Solutions for Labor Disputes
Considering inflammatory labor disputes of the past, the Shanghai Human Resource and Social Security Bureau has imposed heightened control over employers’ misconduct. In cases where an organization’s decision to illicitly terminate a contract is revoked by the People’s court, employees may legally pursue wages owed during the litigation, arbitration, and mediation periods.
Impacts on Shanghai-based Organizations
The standardization of defining and calculating wages has restrained an organization’s freedom when managing financial conditions. However, it also serves as a benchmark when employers are drafting contract terms and provides solid proof in case of a labor dispute. The new regulation gives leeway for organizations to prepare and adjust business operations based on the required minimum labor costs in various circumstances.

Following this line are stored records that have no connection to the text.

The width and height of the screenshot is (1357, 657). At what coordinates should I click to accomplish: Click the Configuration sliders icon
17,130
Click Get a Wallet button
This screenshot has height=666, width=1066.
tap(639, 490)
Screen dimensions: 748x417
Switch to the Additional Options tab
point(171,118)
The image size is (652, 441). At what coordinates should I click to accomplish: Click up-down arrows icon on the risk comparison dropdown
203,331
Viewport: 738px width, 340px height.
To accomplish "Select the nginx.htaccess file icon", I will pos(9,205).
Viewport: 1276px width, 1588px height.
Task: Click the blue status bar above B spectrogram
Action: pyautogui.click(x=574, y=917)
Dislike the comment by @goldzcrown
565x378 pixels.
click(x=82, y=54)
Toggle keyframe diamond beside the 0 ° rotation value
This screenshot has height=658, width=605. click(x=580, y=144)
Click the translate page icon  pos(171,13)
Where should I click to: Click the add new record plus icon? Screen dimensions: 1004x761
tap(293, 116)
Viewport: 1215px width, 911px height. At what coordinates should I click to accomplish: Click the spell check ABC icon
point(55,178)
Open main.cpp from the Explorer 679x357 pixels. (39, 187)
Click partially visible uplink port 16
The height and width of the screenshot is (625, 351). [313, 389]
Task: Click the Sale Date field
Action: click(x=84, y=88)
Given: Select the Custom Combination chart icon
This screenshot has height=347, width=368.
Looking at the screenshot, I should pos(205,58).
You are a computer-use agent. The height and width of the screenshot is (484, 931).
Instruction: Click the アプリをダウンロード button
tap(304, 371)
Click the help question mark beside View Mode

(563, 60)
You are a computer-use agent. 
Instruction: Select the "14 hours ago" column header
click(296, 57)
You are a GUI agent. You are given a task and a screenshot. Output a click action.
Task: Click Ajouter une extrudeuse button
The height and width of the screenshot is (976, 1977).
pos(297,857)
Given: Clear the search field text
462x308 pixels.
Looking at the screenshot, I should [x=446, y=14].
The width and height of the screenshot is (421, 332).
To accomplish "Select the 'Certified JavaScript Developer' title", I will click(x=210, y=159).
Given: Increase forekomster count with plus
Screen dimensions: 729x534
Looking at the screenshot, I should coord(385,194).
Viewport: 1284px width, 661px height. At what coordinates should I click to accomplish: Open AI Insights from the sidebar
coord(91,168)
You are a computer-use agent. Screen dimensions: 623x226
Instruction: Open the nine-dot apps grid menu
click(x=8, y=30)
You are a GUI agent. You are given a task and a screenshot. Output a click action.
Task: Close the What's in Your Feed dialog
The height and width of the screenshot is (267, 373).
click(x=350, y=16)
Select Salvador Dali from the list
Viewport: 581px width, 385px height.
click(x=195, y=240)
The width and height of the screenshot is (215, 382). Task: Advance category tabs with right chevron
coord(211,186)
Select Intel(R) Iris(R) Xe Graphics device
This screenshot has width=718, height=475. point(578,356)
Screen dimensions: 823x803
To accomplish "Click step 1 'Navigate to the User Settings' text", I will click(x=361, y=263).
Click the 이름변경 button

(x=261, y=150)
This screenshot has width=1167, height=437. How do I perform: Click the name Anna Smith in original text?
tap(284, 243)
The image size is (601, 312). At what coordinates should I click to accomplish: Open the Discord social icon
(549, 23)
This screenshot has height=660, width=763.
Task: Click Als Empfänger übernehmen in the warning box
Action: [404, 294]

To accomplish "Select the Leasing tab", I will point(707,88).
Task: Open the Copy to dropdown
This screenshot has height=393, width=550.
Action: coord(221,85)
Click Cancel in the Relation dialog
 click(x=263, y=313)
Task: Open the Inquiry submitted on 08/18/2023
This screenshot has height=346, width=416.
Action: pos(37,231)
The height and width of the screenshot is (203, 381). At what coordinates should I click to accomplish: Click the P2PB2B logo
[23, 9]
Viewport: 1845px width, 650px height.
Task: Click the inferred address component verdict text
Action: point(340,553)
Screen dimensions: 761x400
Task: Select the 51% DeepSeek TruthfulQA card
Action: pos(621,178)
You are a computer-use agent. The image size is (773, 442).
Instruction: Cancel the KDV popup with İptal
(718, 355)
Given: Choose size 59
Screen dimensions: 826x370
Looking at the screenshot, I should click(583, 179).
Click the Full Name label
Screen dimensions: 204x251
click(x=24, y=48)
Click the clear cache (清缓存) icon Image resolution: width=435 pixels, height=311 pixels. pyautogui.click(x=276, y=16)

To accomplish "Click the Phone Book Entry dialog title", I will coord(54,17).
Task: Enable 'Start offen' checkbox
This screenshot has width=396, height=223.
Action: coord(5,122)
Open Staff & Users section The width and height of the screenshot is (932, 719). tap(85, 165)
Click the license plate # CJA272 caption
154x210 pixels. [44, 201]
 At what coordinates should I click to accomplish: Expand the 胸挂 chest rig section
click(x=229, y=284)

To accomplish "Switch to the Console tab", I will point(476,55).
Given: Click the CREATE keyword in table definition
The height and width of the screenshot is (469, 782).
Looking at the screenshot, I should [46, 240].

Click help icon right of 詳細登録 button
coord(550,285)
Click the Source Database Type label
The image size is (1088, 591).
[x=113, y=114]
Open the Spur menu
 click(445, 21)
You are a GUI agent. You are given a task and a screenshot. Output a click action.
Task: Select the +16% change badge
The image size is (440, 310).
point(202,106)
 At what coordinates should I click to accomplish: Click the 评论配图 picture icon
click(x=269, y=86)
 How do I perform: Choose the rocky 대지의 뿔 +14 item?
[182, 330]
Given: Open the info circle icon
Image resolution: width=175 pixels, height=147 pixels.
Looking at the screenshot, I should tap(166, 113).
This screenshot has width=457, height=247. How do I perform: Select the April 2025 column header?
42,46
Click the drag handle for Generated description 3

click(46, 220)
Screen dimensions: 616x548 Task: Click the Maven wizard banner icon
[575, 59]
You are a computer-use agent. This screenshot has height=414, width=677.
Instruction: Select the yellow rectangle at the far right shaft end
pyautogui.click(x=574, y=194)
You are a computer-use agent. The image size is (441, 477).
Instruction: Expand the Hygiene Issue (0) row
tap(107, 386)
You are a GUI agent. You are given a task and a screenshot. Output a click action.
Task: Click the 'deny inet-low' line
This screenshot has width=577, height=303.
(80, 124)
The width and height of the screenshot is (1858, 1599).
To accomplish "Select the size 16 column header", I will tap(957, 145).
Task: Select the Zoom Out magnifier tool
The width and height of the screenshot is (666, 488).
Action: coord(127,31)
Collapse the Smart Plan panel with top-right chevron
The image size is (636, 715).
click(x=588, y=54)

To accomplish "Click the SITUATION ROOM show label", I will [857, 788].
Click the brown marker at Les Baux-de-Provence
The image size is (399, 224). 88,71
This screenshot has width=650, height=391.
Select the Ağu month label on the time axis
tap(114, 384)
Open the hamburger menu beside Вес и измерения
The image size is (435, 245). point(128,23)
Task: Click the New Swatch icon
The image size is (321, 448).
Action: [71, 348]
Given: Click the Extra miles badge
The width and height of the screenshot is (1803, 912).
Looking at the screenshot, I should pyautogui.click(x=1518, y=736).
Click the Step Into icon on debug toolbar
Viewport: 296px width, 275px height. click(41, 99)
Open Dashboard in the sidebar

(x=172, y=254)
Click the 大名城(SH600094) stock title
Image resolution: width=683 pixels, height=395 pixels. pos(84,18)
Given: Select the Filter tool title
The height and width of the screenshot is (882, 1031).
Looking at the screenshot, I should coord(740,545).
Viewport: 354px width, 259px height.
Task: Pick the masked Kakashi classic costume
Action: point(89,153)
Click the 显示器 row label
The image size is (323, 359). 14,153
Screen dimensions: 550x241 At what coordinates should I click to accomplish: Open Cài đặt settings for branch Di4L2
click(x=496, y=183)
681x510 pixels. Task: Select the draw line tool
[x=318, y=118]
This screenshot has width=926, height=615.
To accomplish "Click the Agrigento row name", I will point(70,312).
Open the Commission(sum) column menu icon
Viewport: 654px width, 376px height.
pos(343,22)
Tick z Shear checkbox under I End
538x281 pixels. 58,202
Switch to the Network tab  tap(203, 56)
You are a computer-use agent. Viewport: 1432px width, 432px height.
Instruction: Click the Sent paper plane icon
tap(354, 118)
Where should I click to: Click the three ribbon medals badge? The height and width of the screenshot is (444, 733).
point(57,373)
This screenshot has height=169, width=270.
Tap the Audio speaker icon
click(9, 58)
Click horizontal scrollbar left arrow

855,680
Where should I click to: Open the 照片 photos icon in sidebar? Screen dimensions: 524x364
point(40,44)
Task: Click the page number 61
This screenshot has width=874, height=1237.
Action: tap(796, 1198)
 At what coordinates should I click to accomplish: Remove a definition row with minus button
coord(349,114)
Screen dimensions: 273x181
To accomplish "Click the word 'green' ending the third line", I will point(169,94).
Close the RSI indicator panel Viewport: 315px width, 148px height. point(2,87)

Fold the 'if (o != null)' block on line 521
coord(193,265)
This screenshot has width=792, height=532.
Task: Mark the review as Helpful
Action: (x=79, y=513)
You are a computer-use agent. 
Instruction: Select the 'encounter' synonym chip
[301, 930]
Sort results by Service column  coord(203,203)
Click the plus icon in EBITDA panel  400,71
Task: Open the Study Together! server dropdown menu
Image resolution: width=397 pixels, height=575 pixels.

Furthermore, the regulation protects organizations when employees violate labor laws or contracts by giving employers the right to directly lower wages without penalty. In the past, whether organizations could economically punish employees was a controversial issue. The new provision affords organizations the independence to manage employees and requires them to ensure the legitimacy, effectiveness, and feasibility of company rules.
The new regulation highlights the labor contract, as it plays a critical role in determining whether an organization may pay off wages at once when an employee leaves his or her position. Unless specified in the contract, an organization could negotiate and wait until workers return company-owned property to pay off wages if the workers agree. We suggest that organizations be specific with employment terms and include all relevant wage levels in labor contracts to avoid confusion and conflicts.
Original article posted by China Briefing. Since its establishment in 1992, Dezan Shira & Associates has been guiding American investors through Asia’s complex regulatory environment and assisting them with all aspects of legal, accounting, tax, internal control, HR, payroll, and audit matters. As a full-service consultancy with operational offices across China, Hong Kong, India, and emerging ASEAN, including liaison offices in Boston and Waltham specifically established to support our American clients, we are your reliable partner for business expansion in Asia and beyond. For inquiries, email us at [email protected]. For further information about our firm and how we can support American investors in Asia, visit our North American Desk.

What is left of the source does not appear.